Create a Wedding Planning Spreadsheet
Spreadsheets for work? Meh. Spreadsheets for wedding planning? Much more exciting. A wedding planning spreadsheet helps you see everything at a glance, especially when it comes to keeping tabs on vendor payments, contact information and payment statuses. We created an all-in-one spreadsheet to help make wedding vendor management—and other important wedding to-dos—easy and organized.
Organize Vendor Contact Information
You need to have your vendors' contact information easily accessible—in particular, your pros' business name, address, email and phone number. If you're working with a larger company, like a wedding venue or a caterer with multiple employees, you'll want to include the name of the person you're directly communicating with. It's also important to have each vendor's preferred form of communication. For example, your wedding planner likes to text, but your florist likes emails. As you near your wedding date, you'll want to share each vendor's contact information with the rest of the vendor team so everyone can coordinate and stay in touch on the wedding day. Your wedding party and close family members should also have access to your pros' contact info in case of an emergency.
Streamline Your Communication
From initial outreach to final details, you're going to be talking to your wedding vendors a lot. And you'll likely refer back to those conversations during the planning process. That's why it's a good idea to keep all of your wedding vendor communication in one place. The Knot has its own Vendor Inbox so you don't have to search through dozens of emails to find all of your wedding-related conversations.
Make a Designated Place for Vendor Contracts
Reading through wedding contracts isn't the most fun part of wedding planning, but it's an important task. Proposals and contracts have a lot of valuable information, including pricing and package details that you'll want to have close by. Even after the contracts have been finalized and signed, store all the documents in a shared digital or hard-copy folder that's easily accessible in case you have questions or concerns.
Track Your Payment Schedule With a Budget Tool
As you approach your wedding day, vendor payments will be due and different pros have different payment plans and schedules you'll need to be aware of. We recommend creating calendar invitations to keep track of those due dates—most vendors require full payment about 30 days before your wedding day, but that stipulation varies. Also, don't forget about tipping your wedding vendors or adding gratuity plans to your payment schedule.
Speaking of money, have you ever been curious about what other couples marrying in your area are spending on their weddings? If so, you're in luck.

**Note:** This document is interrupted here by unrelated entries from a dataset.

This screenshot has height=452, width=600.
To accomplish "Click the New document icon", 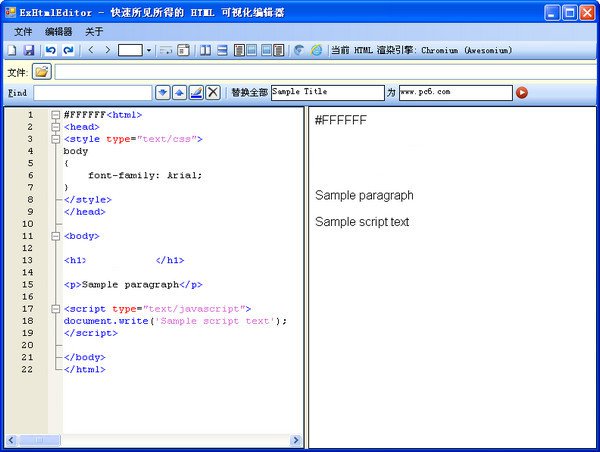I will pos(12,50).
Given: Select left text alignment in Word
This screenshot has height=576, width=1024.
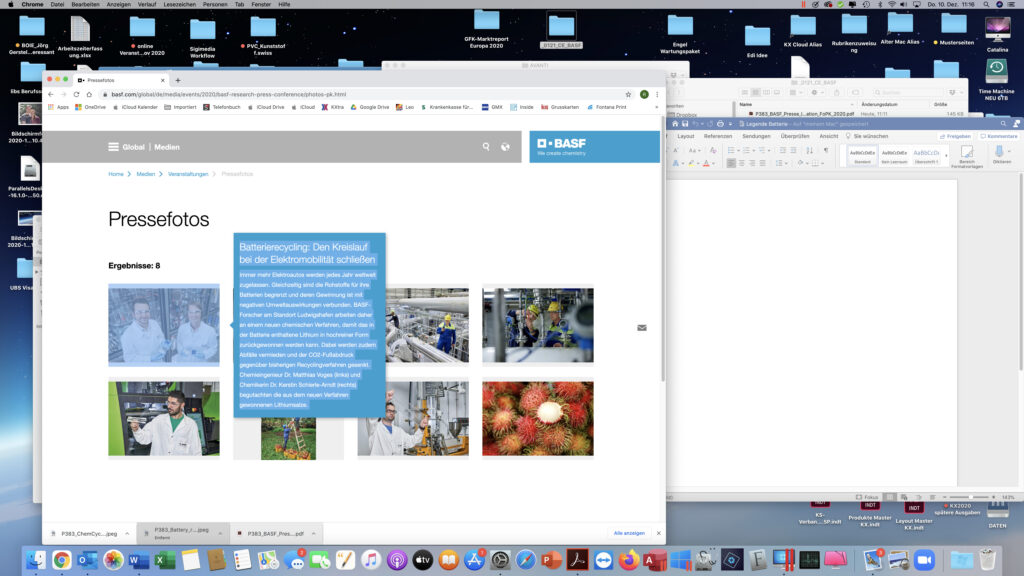Looking at the screenshot, I should click(732, 163).
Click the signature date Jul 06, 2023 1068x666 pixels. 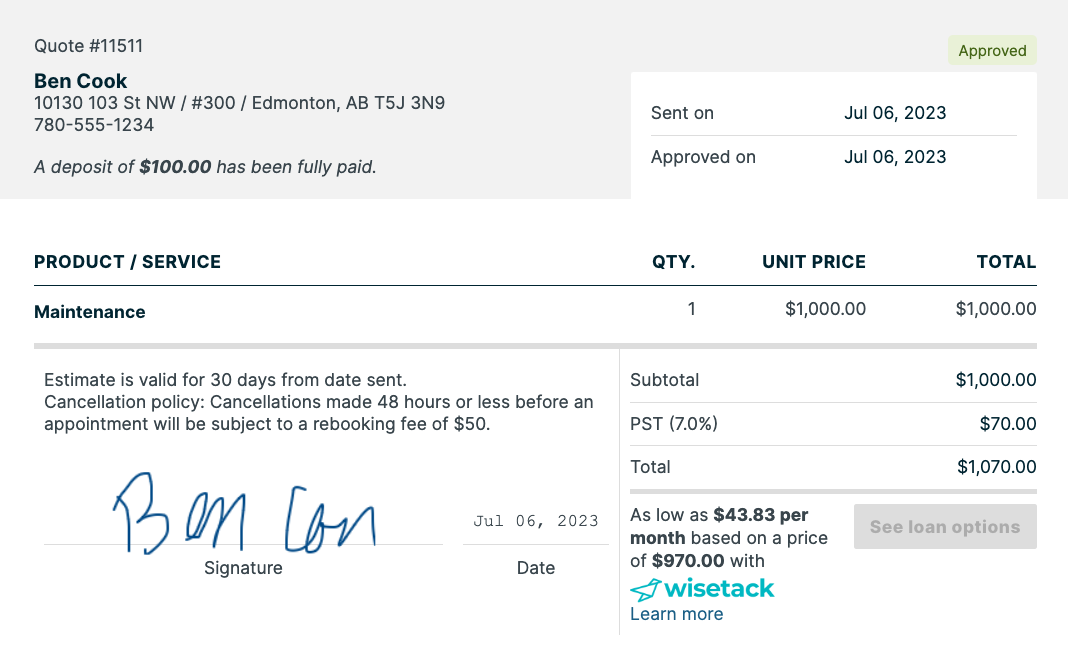pos(536,521)
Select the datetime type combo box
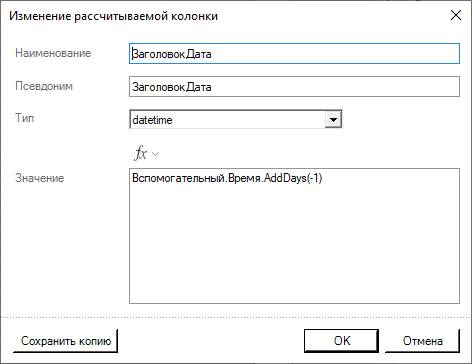 click(236, 119)
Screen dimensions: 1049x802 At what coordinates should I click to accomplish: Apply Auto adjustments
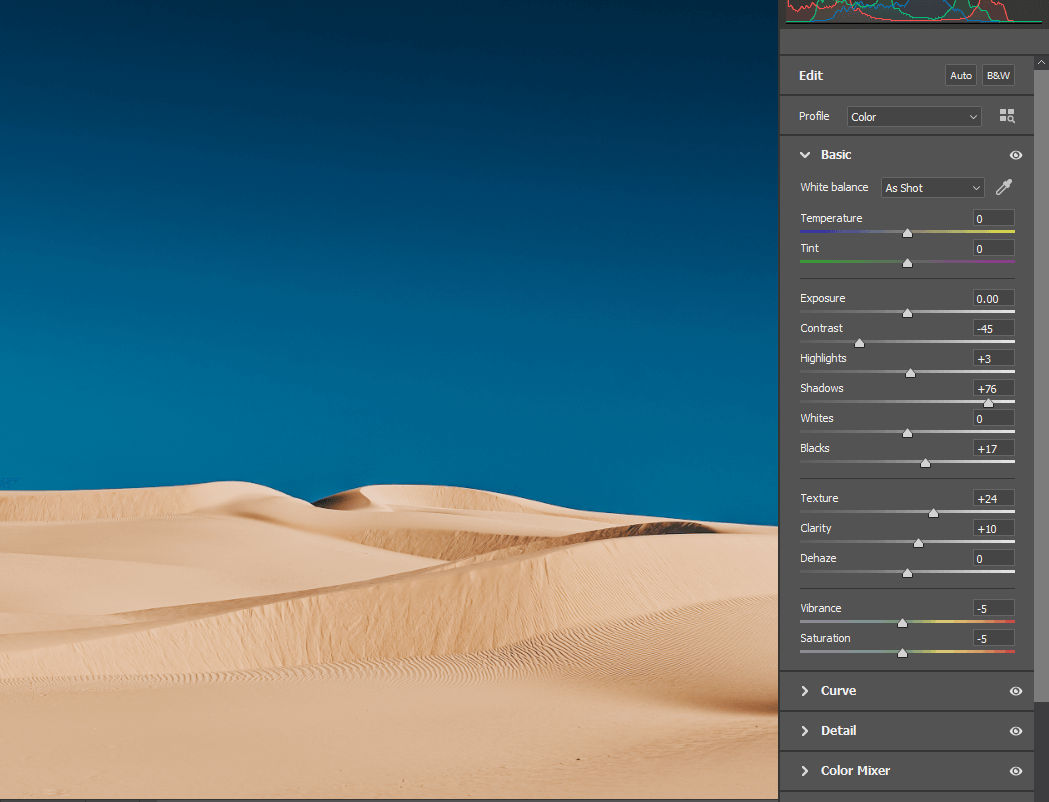960,75
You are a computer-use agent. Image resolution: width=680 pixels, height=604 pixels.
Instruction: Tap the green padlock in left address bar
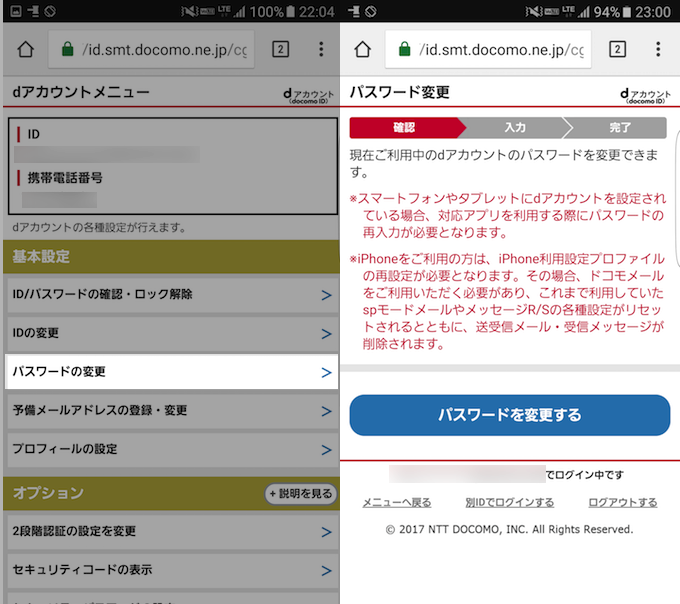pos(67,50)
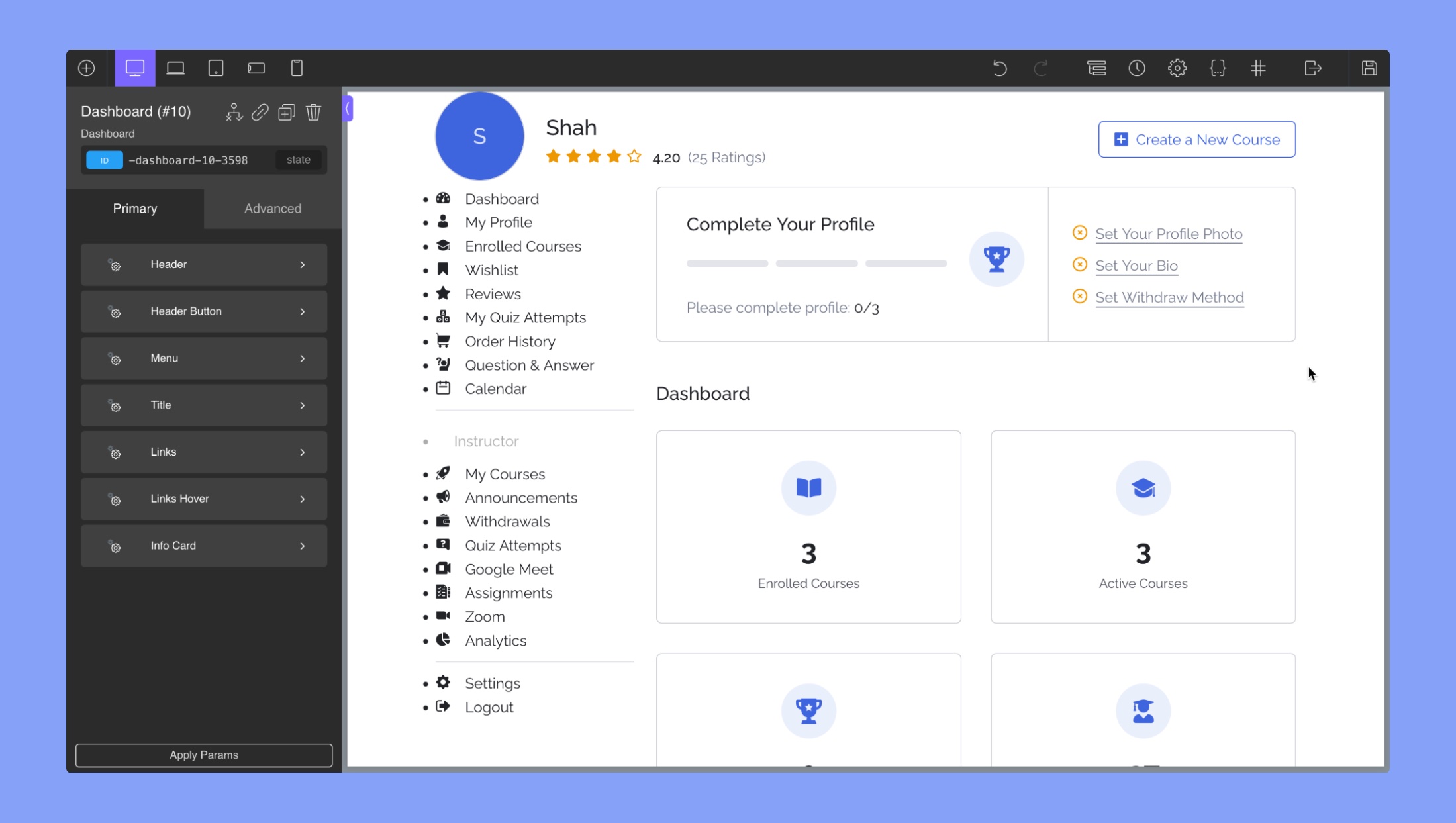Viewport: 1456px width, 823px height.
Task: Click the Apply Params button
Action: click(x=204, y=755)
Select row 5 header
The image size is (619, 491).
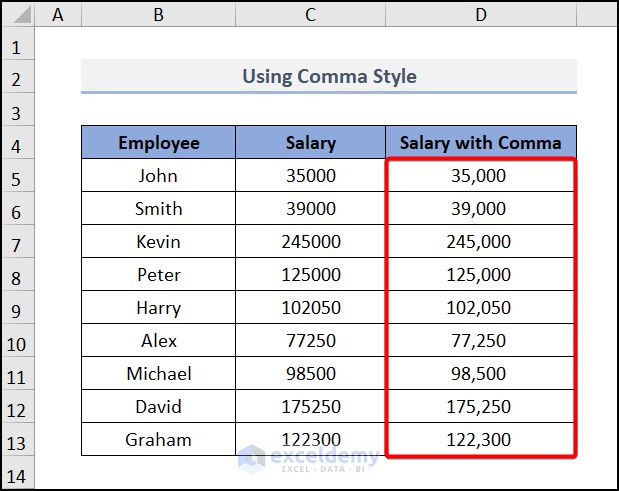tap(17, 176)
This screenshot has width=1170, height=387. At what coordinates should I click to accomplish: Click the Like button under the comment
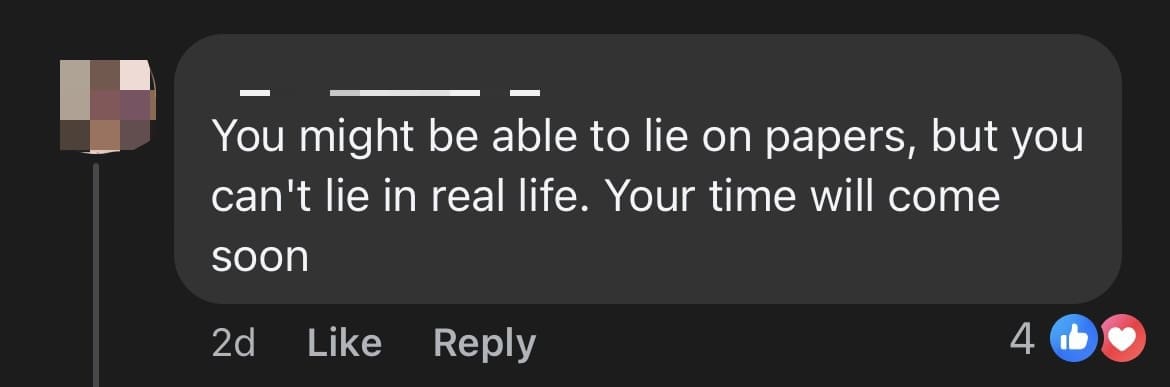click(x=344, y=343)
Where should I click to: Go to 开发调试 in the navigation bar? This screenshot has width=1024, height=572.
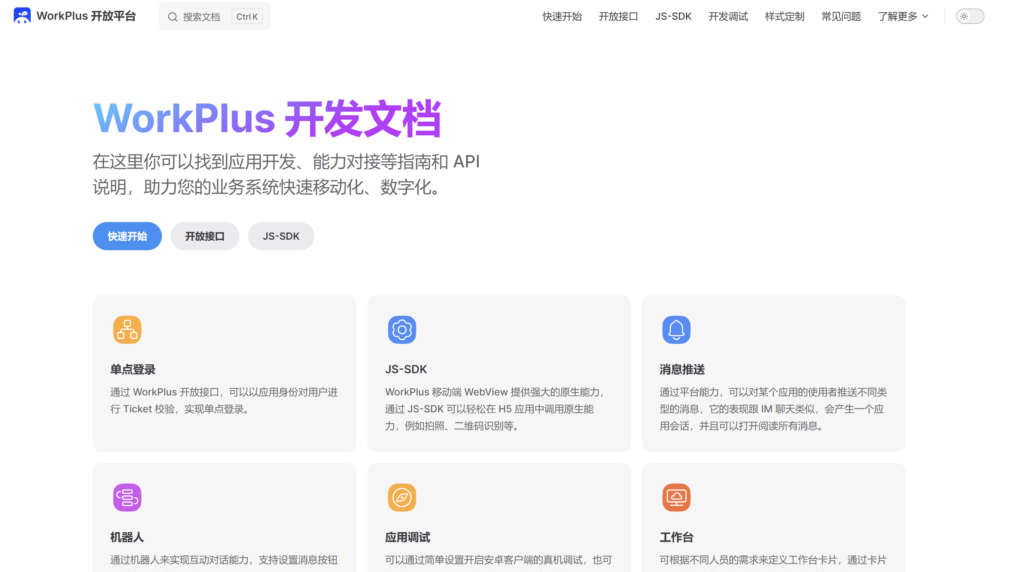[x=728, y=16]
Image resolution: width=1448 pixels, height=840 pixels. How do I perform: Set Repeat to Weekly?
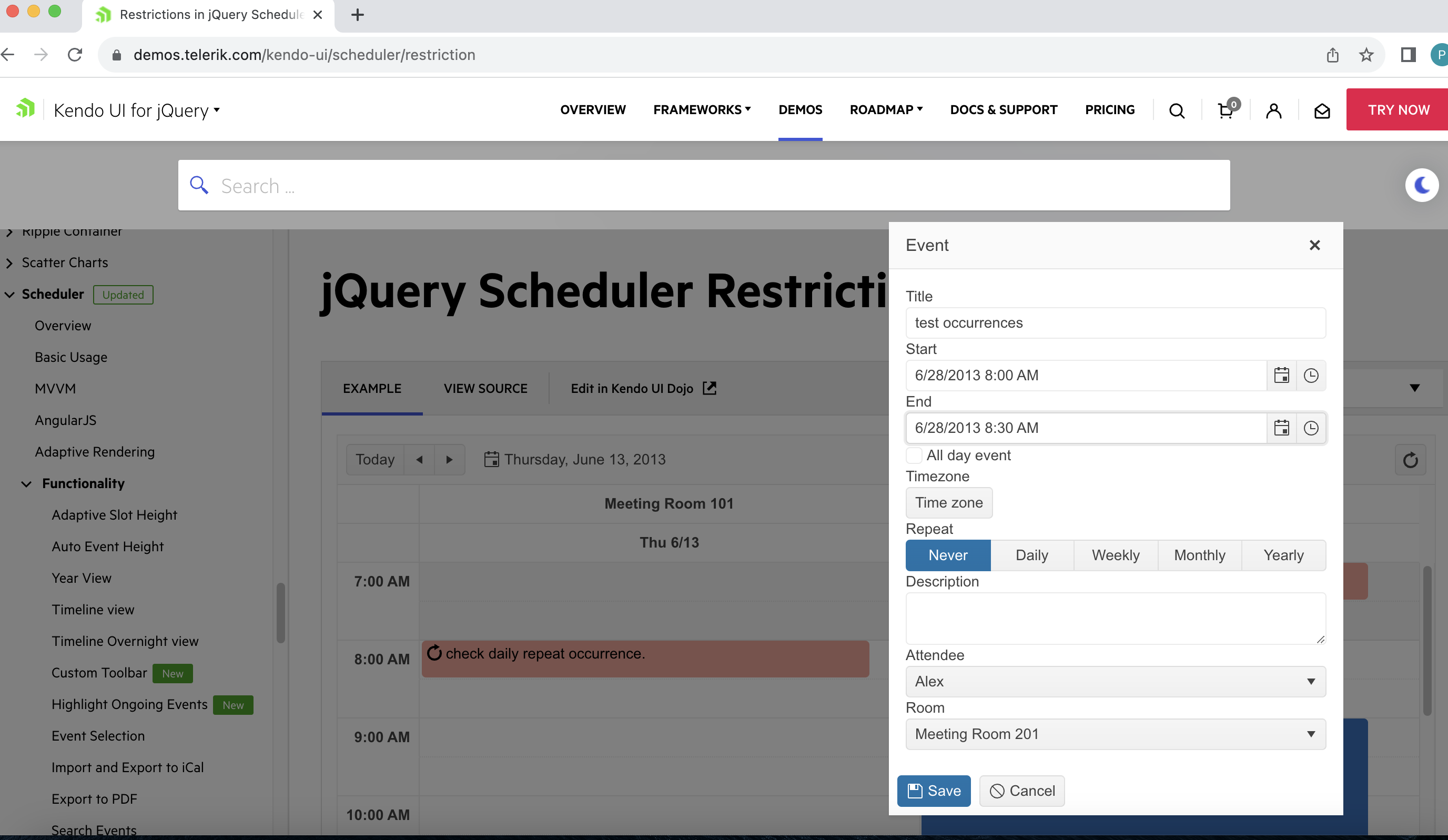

With The Knot Budget Advisor, you can see estimated local wedding costs for vendors in your wedding location.
Create a Shared Appointment Calendar
Whether you used a preferred vendor list or handpicked each of your pros, you'll likely meet with everyone at some point in the months leading up to your event. Note that vendors have different meeting schedules and needs. For example, you may meet with your officiant on a weekly basis for premarital counseling or talk to your wedding coordinator almost daily, but touch base with your videographer just once or twice. Put all your meetings on a shared calendar for easy reference so you and your partner are on the same page.